Der Thrombozyten-aktivierende Faktor (PAF) induzierte einen biphasischen dosisabhängigen Effekt auf isolierte menschliche Herzmuskulatur, charakterisiert durch einen vorübergehenden positiven inotropen Effekt, gefolgt von einem verlängerten negativen Effekt.
Sonstige (n=20)
PAF wirkt mit einem biphasischen Effekt auf die Inotropie des menschlichen Herzmuskels, wahrscheinlich anfangs vermittelt durch endogene Katecholamine und anschließend durch cyclooxygenase-abgeleitete Metaboliten.

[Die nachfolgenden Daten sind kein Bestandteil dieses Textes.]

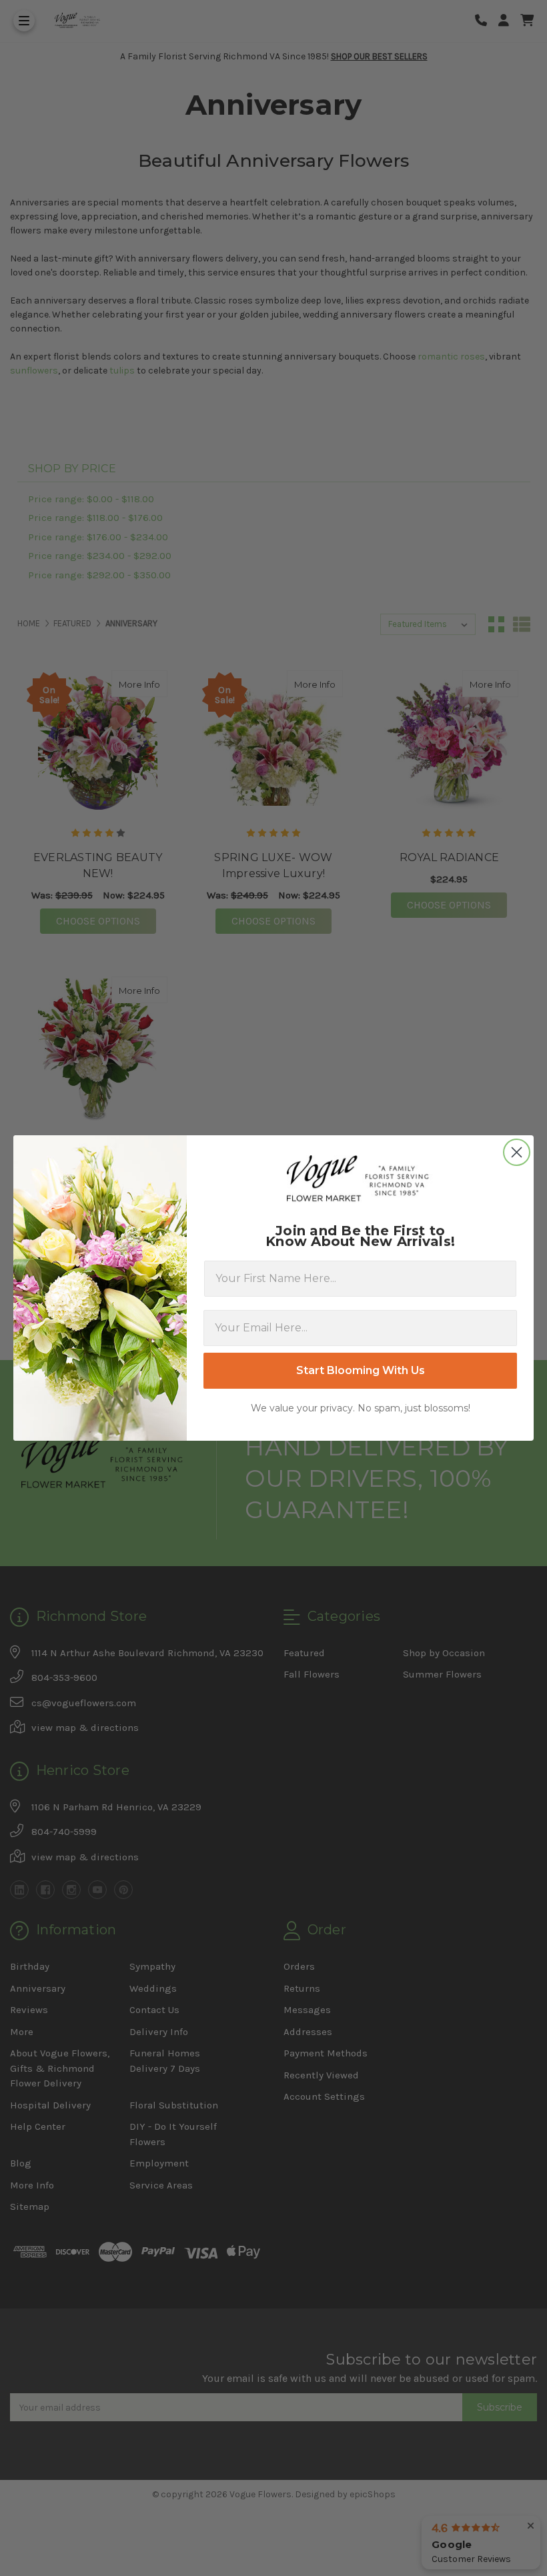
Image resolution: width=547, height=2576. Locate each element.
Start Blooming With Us (360, 1370)
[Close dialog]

Die Wirkung des Thrombozyten-aktivierenden Faktors (PAF) auf drei mechanische maximale Spannung (Pmax); Zeit bis zur maximalen Spannung; maximale Steigerungsrate der Spannung (+dP/dt) und vier elektrische Aktionspotential-Dauer (APD); Ruhepotential; Overshoot; maximale Rate der Depolarisation zur Herzfunktion wurde an Fragmenten isolierter menschlicher Herzpapillarmuskulatur untersucht. 20 Proben kleiner Gewebestücke, die während einer offenen Herzoperation aus dem linken Ventrikel entnommen wurden, wurden mit verschiedenen Dosen von synthetischem PAF (10^(-10)-10^(-6) M) herausgefordert. PAF, aber nicht sein biologisch inaktives 2-Lyso-Derivat (Lyso-PAF), induzierte einen biphasischen dosisabhängigen Effekt, der durch einen vorübergehenden positiven Effekt auf die Inotropie (erhöhtes Pmax, +dP/dt) und auf die APD gekennzeichnet war, gefolgt von einem markanten, verlängerten negativen Effekt auf sowohl die Inotropie (verringertes Pmax, Zeit bis zur maximalen Spannung, +dP/dt) als auch auf die APD. Nach der PAF-Herausforderung wurden keine Änderungen des Ruhepotentials, des Overshoots und der maximalen Depolarisationsrate festgestellt. Propranolol (2 x 10^(-7) M) verhinderte den positiven inotropen Effekt vollständig, was auf eine Stimulation der Beta-Rezeptoren hinweist, möglicherweise vermittelt durch endogene Katecholamine. Indomethacin (1 x 10^(-4) M) beeinflusste den anfänglichen positiven Effekt nicht, reduzierte jedoch den anschließenden negativen Effekt, den PAF auf die Inotropie ausübte, erheblich. Diese Ergebnisse stimmen mit der Interpretation überein, dass die Wirkung von PAF auf die Inotropie mit der Freisetzung von cyclooxygenase-abgeleiteten Metaboliten zusammenhängt.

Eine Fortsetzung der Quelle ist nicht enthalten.